The Arsenal striker joins Alexander Isak in Graham Potter’s final selection, securing his ticket to North America after a heroic play-off hat-trick ended Sweden's World Cup absence.
Arsenal striker Viktor Gyokeres has been named in Sweden’s 26-man squad for the 2026 World Cup, giving Mikel Arteta another confirmed representative at this summer’s tournament in the United States, Canada and Mexico.
Sweden head coach Graham Potter has included Gyokeres among his forward options, with Liverpool striker Alexander Isak also selected. Dejan Kulusevski, who has been recovering from a serious knee injury, has missed out.
For Gyokeres, the call-up is the expected reward for a season in which he has remained central for club and country. The Arsenal forward has scored 14 Premier League goals so far this season, putting him among the leading scorers in the division, even if his league return has not quite matched the extraordinary numbers he produced before leaving Sporting CP.
His Sweden case was strengthened when it mattered most.
Gyokeres scored a hat-trick in Sweden’s 3-1 World Cup play-off semi-final win over Ukraine in March, dragging Potter’s side to within one match of the tournament. Reuters reported that he opened the scoring after six minutes, added a second after the break and completed his hat-trick from the penalty spot in the 71st minute.

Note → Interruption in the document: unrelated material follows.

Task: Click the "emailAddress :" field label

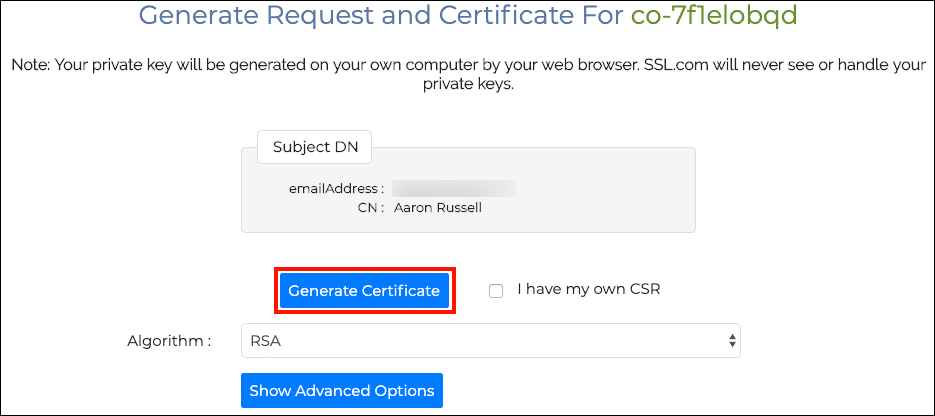Action: (x=336, y=188)
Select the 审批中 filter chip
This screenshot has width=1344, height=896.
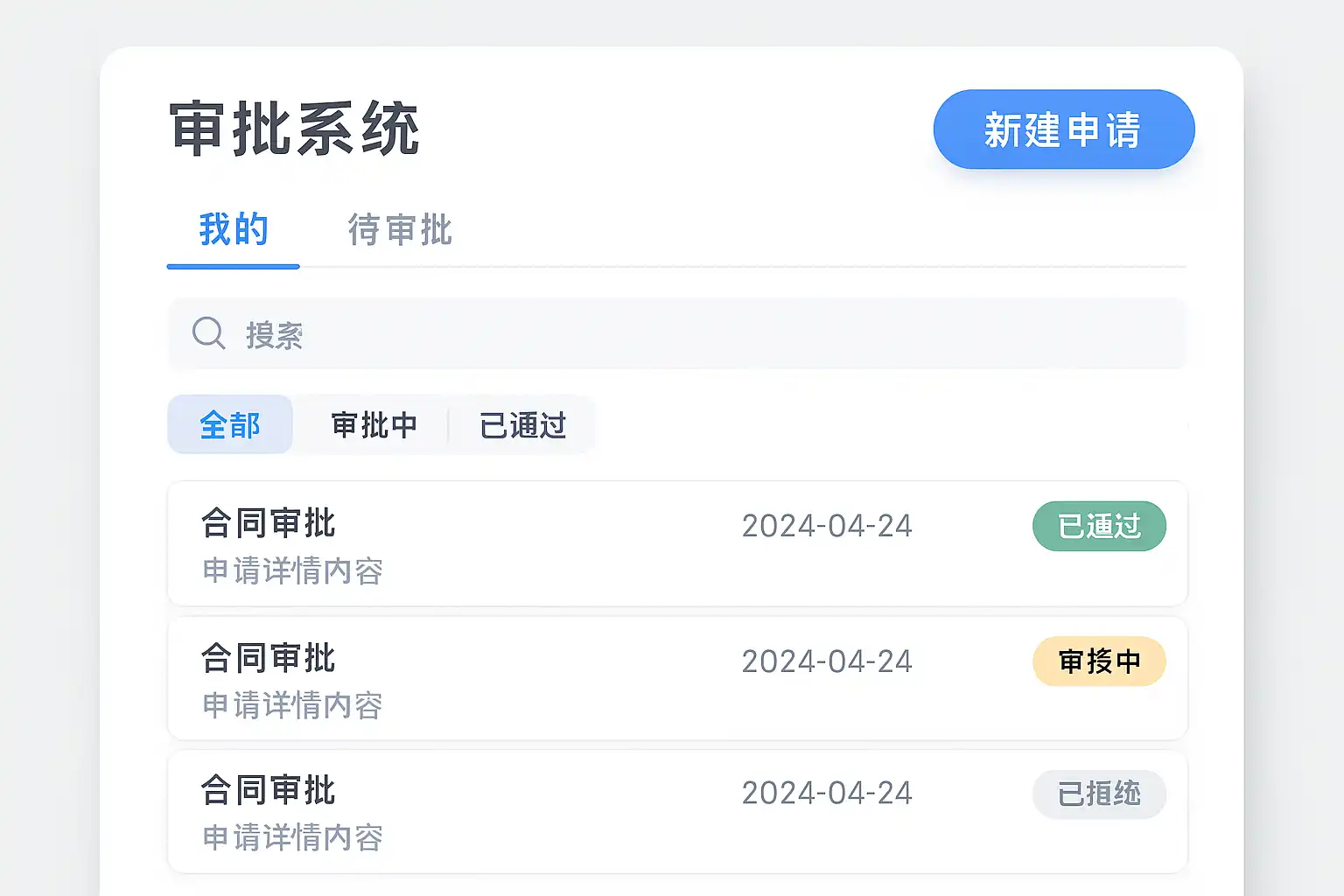(x=374, y=425)
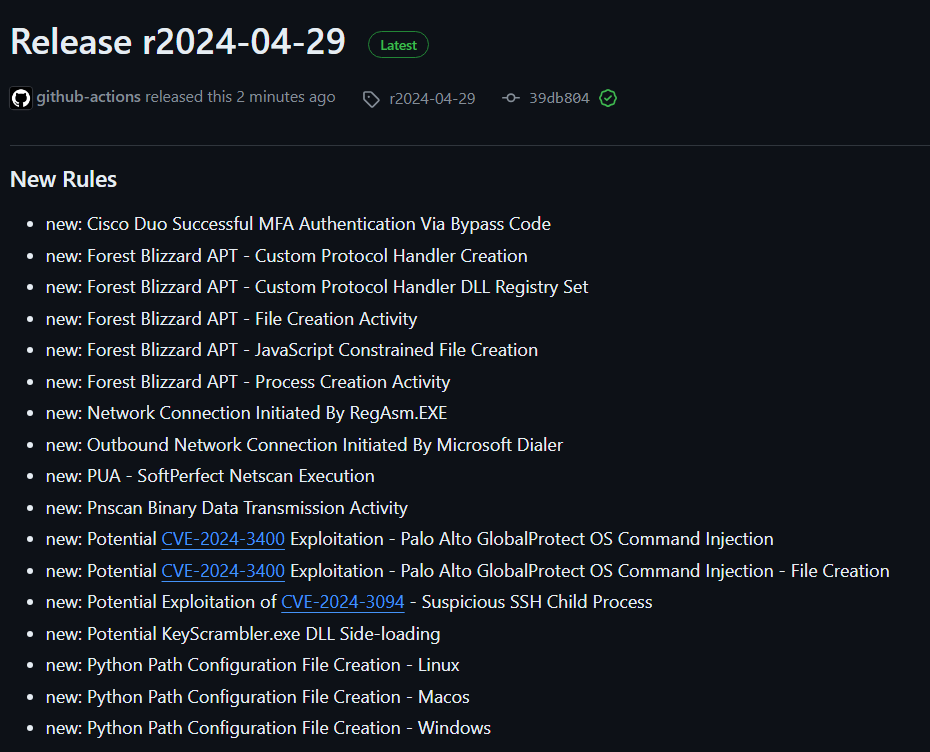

He then scored the winner in a 3-2 play-off final victory over Poland, securing Sweden’s return to the World Cup after missing the 2022 tournament.
Sweden’s forward line still has obvious quality, with Alexander Isak also included after returning from injury. The difference is rhythm. Isak has played 1,032 minutes this season, the equivalent of just over 11 full matches, while Gyokeres has carried a far heavier load for Arsenal and Sweden across the campaign.
That cuts both ways for Graham Potter. Isak may arrive with legs fresher after a disrupted year, but Gyokeres has had the continuity of regular football, repeated starts and high-pressure minutes. In tournament football, sharpness can matter as much as talent.
Gyokeres' move to the Premier League was always going to bring a different challenge, not only because of the physical level, but because Arsenal’s attacking structure has rarely been settled for long this season.
The Sweden international has not always had the same supply line around him, with injuries affecting Arsenal’s wingers and midfielders at different points of the campaign. For a centre-forward, that can change everything: the timing of crosses, the angles of through balls, the speed of combinations around the box and the number of early passes played into space. But has still given Arsenal a reliable goal threat and a physical penalty-box presence in matches where opponents have defended deep.
Sweden begin their World Cup campaign against Tunisia before facing the Netherlands and Japan in Group F. For Gyokeres, the task now is to finish the club season strongly with Arsenal before carrying his play-off momentum onto the biggest international stage.